To do –
Using the article about the Tesla Semi below, what are the answers to these questions?
1. On which day did Musk share the teaser photo of the truck?
2. According to Musk's later tweet, what can the truck transform into?
3. What was the truck's original debut date?

Source passage –

────────────────────────────────────────

Tesla CEO Elon Musk is a master of hype, always seeming to mix the right amount of futurism and business to work his admirers into a froth. The hype comes in waves around each new development from one of his enterprises — either from Tesla, or SpaceX, the Boring Co., Neuralink, or OpenAI — and this week, it’s the Tesla Semi Truck.
On Wednesday, Musk followed up a Sunday afternoon tweet (that memorably used the phrase “will blow your mind clear out of your skull and into an alternate dimension)“ with a teaser photo of the Tesla Semi, silhouetted against the night-blue sky, with its fluorescent headlines illuminated.
He later tweeted, the truck “can transform into a robot, fight aliens and make one hell of a latte.” Musk seems to be embracing the criticism and he’s a hype man and making light of it.
Later on Wednesday, Musk shared a video (animation?) of the truck pulling up:
The original debut date for the truck was October 26, which was delayed because of Model 3 production delays, and Tesla’s battery projects in Puerto Rico after the hurricane took out power on the island country after Hurricane Maria.

────────────────────────────────────────

Source material –

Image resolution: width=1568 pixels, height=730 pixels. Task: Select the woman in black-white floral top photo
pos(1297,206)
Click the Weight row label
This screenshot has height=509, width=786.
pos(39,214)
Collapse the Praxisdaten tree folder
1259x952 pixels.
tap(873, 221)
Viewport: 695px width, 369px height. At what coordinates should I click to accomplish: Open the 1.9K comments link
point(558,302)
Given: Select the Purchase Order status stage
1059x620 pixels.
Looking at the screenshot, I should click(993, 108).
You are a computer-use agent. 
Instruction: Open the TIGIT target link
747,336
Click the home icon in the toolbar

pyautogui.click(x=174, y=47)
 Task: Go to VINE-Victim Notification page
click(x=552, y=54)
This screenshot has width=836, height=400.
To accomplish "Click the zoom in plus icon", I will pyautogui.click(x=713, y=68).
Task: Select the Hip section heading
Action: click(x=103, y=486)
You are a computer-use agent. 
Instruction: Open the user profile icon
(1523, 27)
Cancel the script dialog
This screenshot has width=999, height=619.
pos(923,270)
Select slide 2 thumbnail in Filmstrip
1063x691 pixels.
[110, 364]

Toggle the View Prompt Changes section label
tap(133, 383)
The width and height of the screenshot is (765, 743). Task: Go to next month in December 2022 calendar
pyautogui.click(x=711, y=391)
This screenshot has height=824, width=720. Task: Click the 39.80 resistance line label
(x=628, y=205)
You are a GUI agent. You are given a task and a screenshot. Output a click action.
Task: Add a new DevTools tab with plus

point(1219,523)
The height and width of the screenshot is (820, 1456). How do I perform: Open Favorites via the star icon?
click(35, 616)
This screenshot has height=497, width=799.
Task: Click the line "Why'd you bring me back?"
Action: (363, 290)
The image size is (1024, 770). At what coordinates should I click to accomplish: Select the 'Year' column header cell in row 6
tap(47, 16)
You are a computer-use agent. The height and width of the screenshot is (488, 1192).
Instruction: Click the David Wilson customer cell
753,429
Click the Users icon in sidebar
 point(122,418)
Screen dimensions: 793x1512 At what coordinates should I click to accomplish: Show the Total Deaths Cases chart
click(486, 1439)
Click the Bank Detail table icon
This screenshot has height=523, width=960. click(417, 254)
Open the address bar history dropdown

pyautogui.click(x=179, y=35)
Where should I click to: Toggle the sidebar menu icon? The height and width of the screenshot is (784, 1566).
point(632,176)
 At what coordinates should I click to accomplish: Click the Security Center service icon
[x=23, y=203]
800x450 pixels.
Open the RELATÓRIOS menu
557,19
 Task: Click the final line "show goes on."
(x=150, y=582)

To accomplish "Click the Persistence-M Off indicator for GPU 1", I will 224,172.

────────────────────────────────────────

Worked solution –
1. Wednesday
2. A robot
3. October 26